EXECUTIVE SUMMARY. Nearly a year after Axis Bank truncated the responsibilities of its Chief Risk Officer (CRO) by transferring corporate credit risk to the role of the newly created Chief Credit Officer (CCO) who reported only to the CEO, HDFC Bank has decided  to go a step further. It has transferred corporate and retail credit risk to a similarly newly created role of a CCO (no business targets), who will report only to the CEO, and transferred the earlier CRO to the CCO post. HDFC Bank also shifted individuals in the CRO handling credit risk to the CCO, and made the latter accountable for credit decisions.  The rationale provided by HDFC Bank is that in its future credit expansion it wants greater underwriting focus and accountability and therefore wants an experienced individual to accept responsibility for the CCO post who will report to the CEO.

In Indian banks credit risk is the major risk and in HDFC Bank credit risk assets constitute 83% of total risk weighted assets. In this organisational restructuring, the CRO will only be left with non-credit risk management and secondary credit risk-related functions like stress testing the credit portfolio, concentration risk and determining limits (such as sector, group, company, geography).  For some inexplicable reason, even the Chief Information Risk Officer  has been made to report to the CCO. Therefore the CRO’s role in HDFC Bank has been drastically downsized.

The new CRO at HDFC Bank maintains his prior designation of senior executive vice-president, while the earlier CRO had the designation of group head. This change has downgraded the position of the CRO within the senior management. As HDFC Bank’s own disclosures reveal, while the earlier CRO’s experience, age, and remuneration was similar to the others in the senior management, the new CRO is the junior-most in all these parameters.

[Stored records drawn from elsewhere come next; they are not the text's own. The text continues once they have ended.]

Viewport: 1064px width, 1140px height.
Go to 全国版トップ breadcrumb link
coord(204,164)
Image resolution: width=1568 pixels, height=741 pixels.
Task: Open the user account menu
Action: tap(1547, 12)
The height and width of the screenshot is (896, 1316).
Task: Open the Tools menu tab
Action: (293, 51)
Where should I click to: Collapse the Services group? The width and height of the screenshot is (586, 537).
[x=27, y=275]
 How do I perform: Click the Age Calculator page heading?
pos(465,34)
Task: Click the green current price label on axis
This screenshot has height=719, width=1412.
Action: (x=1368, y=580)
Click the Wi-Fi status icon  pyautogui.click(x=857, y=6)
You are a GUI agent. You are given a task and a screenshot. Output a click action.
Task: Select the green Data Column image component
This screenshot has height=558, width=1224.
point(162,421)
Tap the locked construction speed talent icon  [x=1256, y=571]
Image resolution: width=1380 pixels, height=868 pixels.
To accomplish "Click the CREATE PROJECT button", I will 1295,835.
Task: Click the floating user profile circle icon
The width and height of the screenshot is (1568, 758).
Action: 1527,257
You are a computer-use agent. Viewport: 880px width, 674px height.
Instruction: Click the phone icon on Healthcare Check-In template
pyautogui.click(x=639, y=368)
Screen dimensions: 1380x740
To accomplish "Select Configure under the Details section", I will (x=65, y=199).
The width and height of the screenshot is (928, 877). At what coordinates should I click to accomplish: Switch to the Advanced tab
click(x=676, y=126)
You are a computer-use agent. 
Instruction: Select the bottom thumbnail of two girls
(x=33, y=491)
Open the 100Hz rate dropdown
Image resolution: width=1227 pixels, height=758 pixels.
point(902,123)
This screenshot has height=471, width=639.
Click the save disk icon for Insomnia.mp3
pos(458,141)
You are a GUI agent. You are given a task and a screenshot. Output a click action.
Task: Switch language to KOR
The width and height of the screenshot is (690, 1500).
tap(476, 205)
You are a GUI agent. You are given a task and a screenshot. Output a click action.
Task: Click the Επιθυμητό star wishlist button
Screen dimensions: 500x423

For most practical purposes, the erstwhile CRO post has been re-named “CCO”, with one crucial difference: he does not report to the Board’s Risk Management Committee, but only to the CEO. It appears that creating the new designation, and maintaining a stripped-down CRO post as well, merely serves to confuse the public and distract from the nature of this disturbing change.

The Basel Committee and the Reserve Bank of India (RBI) have been trying to enhance the role of the CRO (here and here) and insulate the CRO from business and even pressure from the CEO, by making the post report to the risk management committee of the board with a dotted line reporting to the CEO. It is perplexing that, at the same time, two prominent private sector banks in India, with full support of their boards of directors, are undermining the foundations of the CRO by taking away (in Axis Bank only corporate credit risk) the core credit risk function. 

DISCLOSURE

I, Hemindra Hazari, am a Securities and Exchange Board of India (SEBI) registered independent research analyst (Regd. No. INH000000594). I own HDFC Bank equity shares and have no exposure to Axis Bank securities. Views expressed in this Insight accurately reflect my personal opinion about the referenced securities and issuers and/or other subject matter as appropriate. This Insight does not contain and is not based on any non-public, material information. To the best of my knowledge, the views expressed in this Insight comply with Indian law as well as applicable law in the country from which it is posted. I have not been commissioned to write this Insight or hold any specific opinion on the securities referenced therein. This Insight is for informational purposes only and is not intended to provide financial, investment or other professional advice. It should not be construed as an offer to sell, a solicitation of an offer to buy, or a recommendation for any security.